Noticing the Need to Be Noticed

A particularly beautiful installment of The NY Times’ series on Anxiety would have to be […]

David Zahl / 9.17.12

A particularly beautiful installment of The NY Times’ series on Anxiety would have to be “On Being Nothing” by Brian Jay Stanley. It’s a personal reflection on a universal reality: our undying need for affirmation from other people. Whether it be praise in the workplace, mail in the inbox, the right hand to hold, fans in the bleachers (or cyberspace), we seem to be hardwired to require, or at least yearn for, external approval. Stanley describes the process of growing up in very sympathetic terms, namely, as the process by which the inborn view of ourselves as the center of the universe–what we might term “original sin”–and the anxiety that such a view creates, is shed in favor of a more humble and ultimately much more peaceful one, with failure and suffering being the primary means by which this happens (and bitterness being the consequence of its avoidance).

Theologically speaking, he is talking about the Old Adam, the inner lawyer, the ego, whatever you want to call it–that part of us which is involved in the endless task of trying to justify ourselves before our neighbors and God (primarily via accomplishment and blame), trolling every interaction for some shred of affirmation or condemnation. The part of us which must be put out of its misery if we are to experience any kind of contentment. But before I reduce the piece any more, which really deserves to be read as a whole, here are a few excerpts.

A store needs customers, a speaker needs listeners, a publisher needs subscribers. I use others as surely as others use me. They are not my enemies but individuals trying to live and succeed, just as I am. Nevertheless, all those individuals added together make up the world, and the world is cruel. At every stage of life, we desire to be noticed and affirmed by others. Infants are born craving affection as much as milk. Children playing do not require the active involvement of nearby adults, but if you try to leave they demand that you watch them play. Adolescents, in their perpetual anxiety to be popular, do not so much look at others through their own eyes as look constantly at themselves through others’ eyes. Those who are dying worry about being remembered after death, though when dead, how can they care if they’re forgotten? As adults, our successes give us little pleasure unless sweetened by others’ admiration.

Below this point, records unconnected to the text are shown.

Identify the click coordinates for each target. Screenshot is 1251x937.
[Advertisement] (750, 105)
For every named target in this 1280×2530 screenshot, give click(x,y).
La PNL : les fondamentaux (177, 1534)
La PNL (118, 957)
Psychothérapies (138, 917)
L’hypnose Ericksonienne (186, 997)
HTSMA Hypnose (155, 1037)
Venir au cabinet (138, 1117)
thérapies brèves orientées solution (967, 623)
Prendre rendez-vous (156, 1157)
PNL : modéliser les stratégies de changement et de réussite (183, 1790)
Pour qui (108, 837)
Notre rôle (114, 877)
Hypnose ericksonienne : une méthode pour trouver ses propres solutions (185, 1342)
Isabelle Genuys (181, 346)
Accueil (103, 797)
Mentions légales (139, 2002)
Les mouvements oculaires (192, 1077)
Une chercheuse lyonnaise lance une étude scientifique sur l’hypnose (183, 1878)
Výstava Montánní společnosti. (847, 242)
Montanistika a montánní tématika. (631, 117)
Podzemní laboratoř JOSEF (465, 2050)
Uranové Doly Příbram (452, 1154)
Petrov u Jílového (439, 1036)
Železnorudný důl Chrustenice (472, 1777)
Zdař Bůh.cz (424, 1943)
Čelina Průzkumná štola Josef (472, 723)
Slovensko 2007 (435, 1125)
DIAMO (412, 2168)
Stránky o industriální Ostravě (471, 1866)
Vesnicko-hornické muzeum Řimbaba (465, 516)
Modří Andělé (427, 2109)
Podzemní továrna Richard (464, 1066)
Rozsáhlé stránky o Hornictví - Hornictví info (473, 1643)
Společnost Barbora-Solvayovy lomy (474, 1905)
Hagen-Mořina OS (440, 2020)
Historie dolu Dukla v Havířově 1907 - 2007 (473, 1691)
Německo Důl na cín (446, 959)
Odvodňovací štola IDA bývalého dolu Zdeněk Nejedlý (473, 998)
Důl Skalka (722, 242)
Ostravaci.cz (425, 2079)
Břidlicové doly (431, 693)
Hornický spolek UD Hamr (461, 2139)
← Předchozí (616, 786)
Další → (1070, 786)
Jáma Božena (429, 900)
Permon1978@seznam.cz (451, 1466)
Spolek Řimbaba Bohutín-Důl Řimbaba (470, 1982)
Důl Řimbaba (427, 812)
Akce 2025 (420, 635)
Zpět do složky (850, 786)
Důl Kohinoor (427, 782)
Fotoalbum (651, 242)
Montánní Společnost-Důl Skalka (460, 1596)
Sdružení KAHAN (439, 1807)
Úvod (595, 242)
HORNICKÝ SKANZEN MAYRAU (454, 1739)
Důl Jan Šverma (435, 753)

Upon reflection, a desire for recognition seems irrational. Since we live in our own minds, why should we care what thoughts are in the minds of others? Is this not like a Canadian fretting about the weather in Mexico? How to explain this need for notice is debatable. Are we so doubtful of our worth that others must attest to it? Conversely, are we so certain of our worth that others must bow down to it?

Growing up in a small town, I had an audience. I knew everyone at church, at school, on opposing sports teams. Everyone else knew everyone, too. Thus we were all one another’s audience. This did not always make life pleasant; one had an audience for one’s failures as well as one’s successes. But it made life meaningful. Everything counted because someone was watching.

A decisive break in my life occurred when I left town after high school. My well-nurtured ego thought of the outside world as the waiting arena of my actions, where all humanity was expectantly assembled for me, yet when I arrived I found that no one knew my name nor wished to learn it; I was a king without any subjects.

Society is adroit at disillusioning newcomers, and many self-assured children grow up to be bitter adults. But bitterness, instead of a form of disillusionment, is really the refusal to give up your childhood illusions of importance. Ignored instead of welcomed by the world, you fault the world as blind and evil in order not to fault yourself as naïve. Bitterness is a child’s coddling narcissism within the context of an adult’s harsh life. Instead, I know that the world only tramples me as a street crowd does an earthworm — not out of malice or stupidity, but because no one sees it. Thus my pain is not to feel wrongly slighted, but to feel rightly slighted.

There must be a Copernican revolution of the self. Instead of pointlessly cursing the sun to go around me, my chance of contentment is learning to orbit, being the world’s audience instead of demanding the world be mine. If the world is a stage, then everyone’s an extra, acting minor roles in simultaneous scenes in which no one has the lead. With so much happening, society is poorly made to satisfy pride, but well made to satisfy interest, if we will only let go of our vanity and join the swirl of activity.

Stanley hones in here on a significant part of what makes the good news of the Gospel so good. God has done for us what we could not do for ourselves–nailing our narcissistic instincts (and the vast dysfunction and harm they cause) to a cross, and rising again, so that the starting point of our identity might be one of Grace, not works (or public opinion). Life lived in this light is, theoretically at least, a life of freedom. A life where we can own up to our shortcomings, independent of what they might say about us; see the world for what it is, rather than what we might wish it would be; engage with others for their own sake, as opposed to what they might be able to do for us; essentially, no longer demand from the Law that which it cannot deliver. This is more than a “different” life – it’s a new one. That is, Stanley calls it a “revolution”; I prefer “rebirth.”